Edit the lines from the one containing "Task: Click the playlist" through the end of the records, replacing "refresh" with "reload" and keeping everything else the same. Leave the pictures out of your answer.

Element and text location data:
• • • • • • •

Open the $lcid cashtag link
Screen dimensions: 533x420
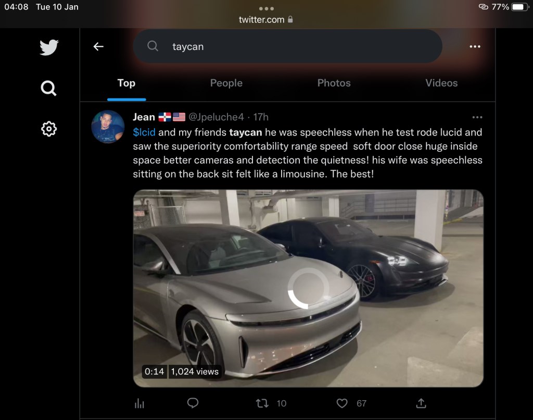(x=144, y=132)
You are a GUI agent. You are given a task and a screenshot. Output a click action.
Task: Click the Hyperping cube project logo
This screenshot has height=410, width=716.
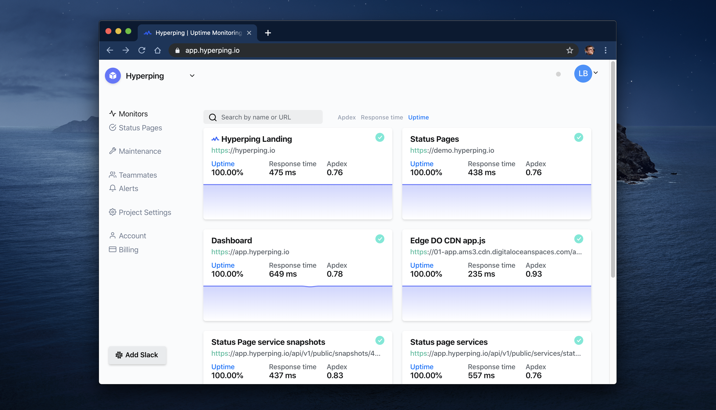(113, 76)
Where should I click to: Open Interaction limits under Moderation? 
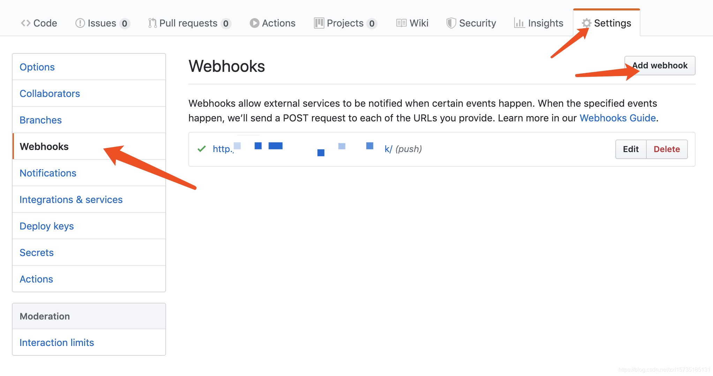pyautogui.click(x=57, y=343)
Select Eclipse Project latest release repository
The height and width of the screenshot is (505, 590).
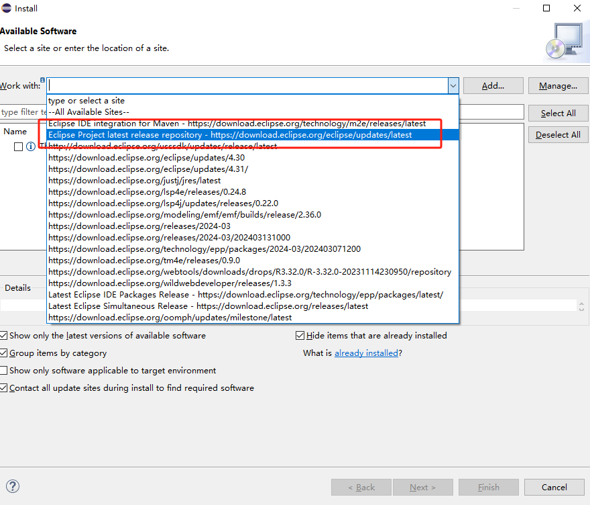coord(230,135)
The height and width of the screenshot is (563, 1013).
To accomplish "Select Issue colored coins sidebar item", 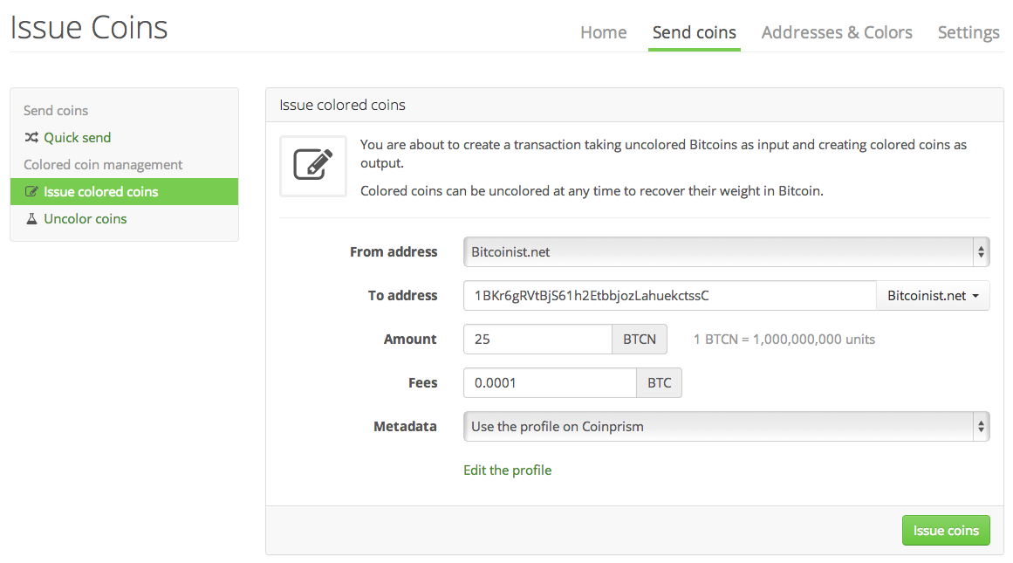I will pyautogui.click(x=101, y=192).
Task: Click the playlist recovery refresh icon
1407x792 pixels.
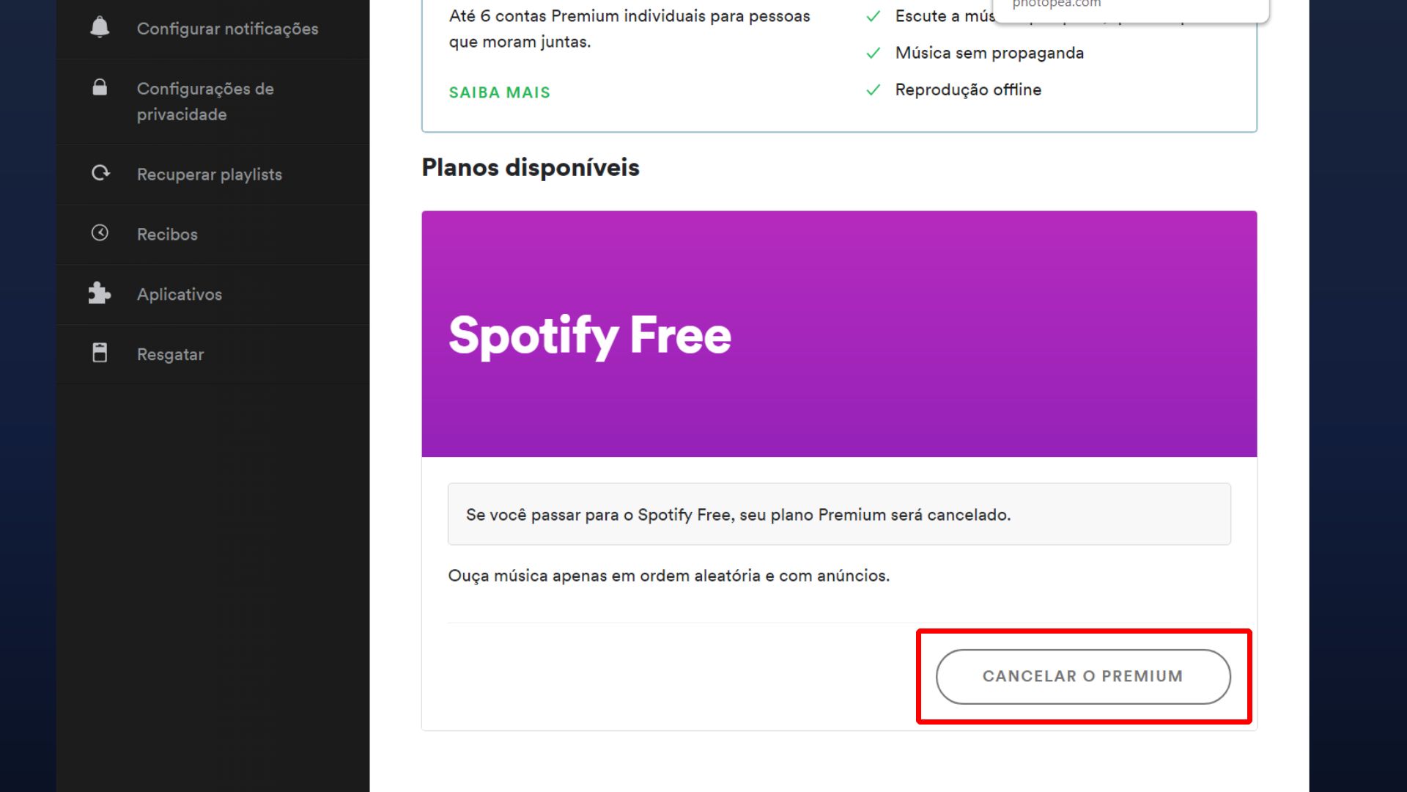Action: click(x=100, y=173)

• • • • • • •

**Reply:**
Task: Click the playlist recovery reload icon
1407x792 pixels.
Action: click(x=100, y=173)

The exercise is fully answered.